Why Queen Elizabeth Wore Bright Colors to the Royal Wedding

3 minute read
Updated: | Originally published: ;

The Queen almost always wears brights.

And it’s likely that her granddaughter Princess Eugenie of York’s royal wedding to Jack Brooksbank this October will be no exception.

Princess Eugenie’s wedding is the second royal wedding that Queen Elizabeth will be attending this year; her first was the much-anticipated nuptials of Meghan Markle, Duchess of Sussex and Prince Harry, Duke of Sussex. For Markle and Harry’s wedding reception at St. George’s Chapel on May 19, 2018, she wore a bright and elegant flared Stewart Parvin dress in lime, lemon, purple, and grey printed silk, which she paired with a coordinating edge to edge coat with a frogging fastening in lime silk tweed.

In addition to being England’s longest-reigning monarch after taking the crown in 1953, Queen Elizabeth has also become a style icon in her own right, with her now-signature look of bright monochromatic ensembles.

The Queen favors chic dresses with matching coats, accessorized with white gloves, pearls, coordinating hats, and lady-like handbags, but what really makes her outfits stand out are their vibrant hues — she’s been known to sport everything from lime green to robin blue and her attire for Meghan Markle and Prince Harry’s Royal Wedding was no exception.

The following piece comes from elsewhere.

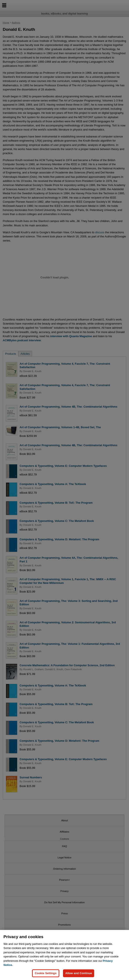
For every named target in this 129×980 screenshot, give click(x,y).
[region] (64, 955)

At the 2018 royal wedding, she accessorized her look with a matching Angela Kelly hat in the same lime green tweed with sinamay adorned across the crown with handmade lace crystals and pearls made by Lucy Price, as well as the Richmond Diamond Brooch with pearl drop. However, her bright look for the royal wedding wasn’t just a fashion statement for the happy nuptials — there was an important and practical reason for it too. According to her daughter-in-law, Sophie, Countess of Wessex, the Queen’s penchant for lively shades is to ensure that the public will be able to see her in the crowd.

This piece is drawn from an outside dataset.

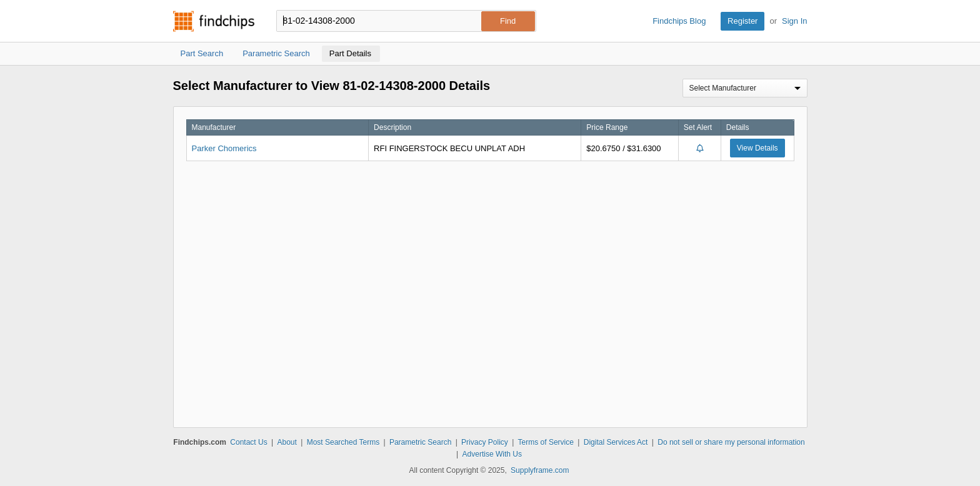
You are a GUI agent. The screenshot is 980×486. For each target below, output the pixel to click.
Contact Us (248, 442)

In the documentary, The Queen at 90, Sophie explains it thusly: “She needs to stand out for people to be able to say ‘I saw the queen,'” she said. “Don’t forget that when she turns up somewhere, the crowds are two, three, four, 10, 15 deep, and someone wants to be able to say they saw a bit of the queen’s hat as she went past.”

A fashion moment just for the good of her subjects? Now that’s a style statement fit for a queen.